In a nutshell
This study investigated the use of progestogen (PTG) to prevent miscarriage in women with recurrent miscarriages (RM).
They found that PTG reduces the chance of miscarriage in following pregnancies.
Some background
Pregnancy loss or miscarriage affects many women. Some women may experience several miscarriages, or recurrent miscarriages (RM). In some cases, the reason for RM is unclear. Progesterone is a female hormone that is very important in pregnancy. Progesterone causes the release of nutrients from glands in the uterus (womb). When the embryo enters the uterus, the uterine lining is primed and ready. The embryo then implants in the uterus. A sac is formed around the embryo and progesterone continues to be produced.

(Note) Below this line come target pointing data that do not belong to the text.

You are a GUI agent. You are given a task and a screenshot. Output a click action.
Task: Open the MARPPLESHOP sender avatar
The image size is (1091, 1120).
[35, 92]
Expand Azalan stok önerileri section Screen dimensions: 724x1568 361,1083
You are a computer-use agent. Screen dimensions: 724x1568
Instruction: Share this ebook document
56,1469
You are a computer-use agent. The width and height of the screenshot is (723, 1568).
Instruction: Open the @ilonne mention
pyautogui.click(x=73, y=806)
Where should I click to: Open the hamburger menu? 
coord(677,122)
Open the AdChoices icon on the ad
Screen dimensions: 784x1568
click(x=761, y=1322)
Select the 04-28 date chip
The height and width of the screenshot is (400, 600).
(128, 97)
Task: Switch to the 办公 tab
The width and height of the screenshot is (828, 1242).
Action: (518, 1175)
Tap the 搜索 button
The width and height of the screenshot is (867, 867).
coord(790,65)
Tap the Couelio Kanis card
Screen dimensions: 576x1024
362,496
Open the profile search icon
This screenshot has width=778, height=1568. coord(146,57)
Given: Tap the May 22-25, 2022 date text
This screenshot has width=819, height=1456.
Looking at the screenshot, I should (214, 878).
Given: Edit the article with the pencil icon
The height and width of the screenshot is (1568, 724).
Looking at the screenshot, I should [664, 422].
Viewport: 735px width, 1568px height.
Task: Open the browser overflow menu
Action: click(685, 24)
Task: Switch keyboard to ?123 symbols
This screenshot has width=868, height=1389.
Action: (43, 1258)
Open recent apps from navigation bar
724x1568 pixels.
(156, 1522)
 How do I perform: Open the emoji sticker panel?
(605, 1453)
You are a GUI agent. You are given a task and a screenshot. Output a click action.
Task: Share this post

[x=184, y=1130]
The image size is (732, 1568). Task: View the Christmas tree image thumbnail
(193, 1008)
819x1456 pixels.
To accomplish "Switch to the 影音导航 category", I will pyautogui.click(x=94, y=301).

Without enough progesterone, miscarriage can occur. It is thought that RM may be caused by low progesterone levels. Progestogen (PTG) is a synthetic form of progesterone. PTG treatment may be useful in women with a history of RM. There is some debate about the effectiveness and safety of PTG.
Methods & findings
This study reviewed 13 clinical trials that included 2556 women with RM. The authors analyzed the birth outcomes of women treated with PTG compared to placebo (inactive drug) or no treatment. They determined the rates and risks of miscarriage.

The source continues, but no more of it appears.